Task description
Lines holding the word "will" are the ones to copy from the data below.

Material for this exercise
-------------------------
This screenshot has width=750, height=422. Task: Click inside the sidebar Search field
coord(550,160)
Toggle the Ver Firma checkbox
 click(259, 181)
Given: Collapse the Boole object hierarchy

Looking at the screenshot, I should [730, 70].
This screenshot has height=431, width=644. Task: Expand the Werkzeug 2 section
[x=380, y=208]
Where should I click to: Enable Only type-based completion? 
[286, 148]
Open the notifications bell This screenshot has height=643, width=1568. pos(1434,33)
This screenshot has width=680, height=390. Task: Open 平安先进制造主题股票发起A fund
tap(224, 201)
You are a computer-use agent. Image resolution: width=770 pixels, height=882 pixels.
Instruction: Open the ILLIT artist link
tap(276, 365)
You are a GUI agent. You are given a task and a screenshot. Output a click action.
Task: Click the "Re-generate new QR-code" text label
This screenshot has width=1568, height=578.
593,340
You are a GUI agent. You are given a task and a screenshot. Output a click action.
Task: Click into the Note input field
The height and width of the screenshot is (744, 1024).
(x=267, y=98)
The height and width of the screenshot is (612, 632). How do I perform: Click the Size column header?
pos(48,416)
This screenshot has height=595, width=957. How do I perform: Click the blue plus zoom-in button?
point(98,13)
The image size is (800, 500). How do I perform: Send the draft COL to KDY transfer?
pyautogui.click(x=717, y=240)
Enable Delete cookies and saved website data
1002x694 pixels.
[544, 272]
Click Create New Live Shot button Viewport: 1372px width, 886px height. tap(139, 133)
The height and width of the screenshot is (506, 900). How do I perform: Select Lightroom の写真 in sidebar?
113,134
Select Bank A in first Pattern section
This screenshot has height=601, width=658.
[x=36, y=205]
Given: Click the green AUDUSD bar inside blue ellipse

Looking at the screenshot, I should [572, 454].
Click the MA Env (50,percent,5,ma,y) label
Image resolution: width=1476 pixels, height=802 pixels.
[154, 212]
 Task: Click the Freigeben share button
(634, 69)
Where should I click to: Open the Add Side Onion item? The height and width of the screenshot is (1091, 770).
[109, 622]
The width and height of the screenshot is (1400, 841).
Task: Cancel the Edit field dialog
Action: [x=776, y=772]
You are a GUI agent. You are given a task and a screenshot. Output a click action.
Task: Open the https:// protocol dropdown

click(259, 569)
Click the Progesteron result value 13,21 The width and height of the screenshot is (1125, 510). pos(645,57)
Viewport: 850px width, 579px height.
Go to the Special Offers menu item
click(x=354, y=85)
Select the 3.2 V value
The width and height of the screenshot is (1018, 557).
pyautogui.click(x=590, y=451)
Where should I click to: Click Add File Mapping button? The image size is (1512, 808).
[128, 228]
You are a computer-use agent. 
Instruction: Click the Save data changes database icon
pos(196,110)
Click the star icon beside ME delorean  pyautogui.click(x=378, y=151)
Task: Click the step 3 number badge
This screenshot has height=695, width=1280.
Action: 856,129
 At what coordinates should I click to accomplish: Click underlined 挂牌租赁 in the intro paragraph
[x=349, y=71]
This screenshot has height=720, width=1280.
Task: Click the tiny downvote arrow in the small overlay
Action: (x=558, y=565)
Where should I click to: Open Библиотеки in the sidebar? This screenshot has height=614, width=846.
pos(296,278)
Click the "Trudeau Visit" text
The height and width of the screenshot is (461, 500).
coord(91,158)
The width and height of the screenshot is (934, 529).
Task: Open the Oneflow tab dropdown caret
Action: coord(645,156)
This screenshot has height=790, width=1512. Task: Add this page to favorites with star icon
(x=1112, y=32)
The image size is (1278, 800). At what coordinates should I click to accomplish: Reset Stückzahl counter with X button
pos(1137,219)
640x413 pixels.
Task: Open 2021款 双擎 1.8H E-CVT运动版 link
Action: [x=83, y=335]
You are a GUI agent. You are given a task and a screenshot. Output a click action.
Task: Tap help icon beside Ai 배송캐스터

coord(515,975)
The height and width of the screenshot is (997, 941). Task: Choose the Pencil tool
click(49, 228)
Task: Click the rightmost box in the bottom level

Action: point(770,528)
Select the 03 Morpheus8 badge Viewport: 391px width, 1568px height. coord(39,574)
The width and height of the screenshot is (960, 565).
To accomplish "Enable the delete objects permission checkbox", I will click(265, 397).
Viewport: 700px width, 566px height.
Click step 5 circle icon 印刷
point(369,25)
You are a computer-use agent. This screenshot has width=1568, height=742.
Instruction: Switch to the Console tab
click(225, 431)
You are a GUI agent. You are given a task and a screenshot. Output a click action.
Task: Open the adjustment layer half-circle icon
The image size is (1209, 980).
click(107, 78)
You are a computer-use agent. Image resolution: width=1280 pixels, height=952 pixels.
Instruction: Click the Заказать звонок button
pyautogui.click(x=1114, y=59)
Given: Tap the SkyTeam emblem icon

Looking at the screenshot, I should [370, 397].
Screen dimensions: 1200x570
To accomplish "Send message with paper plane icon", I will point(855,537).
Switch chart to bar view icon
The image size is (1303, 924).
-------------------------
Answer section
To accomplish "Enable the delete objects permission checkbox", I will click(265, 397).
To accomplish "Send message with paper plane icon", I will point(855,537).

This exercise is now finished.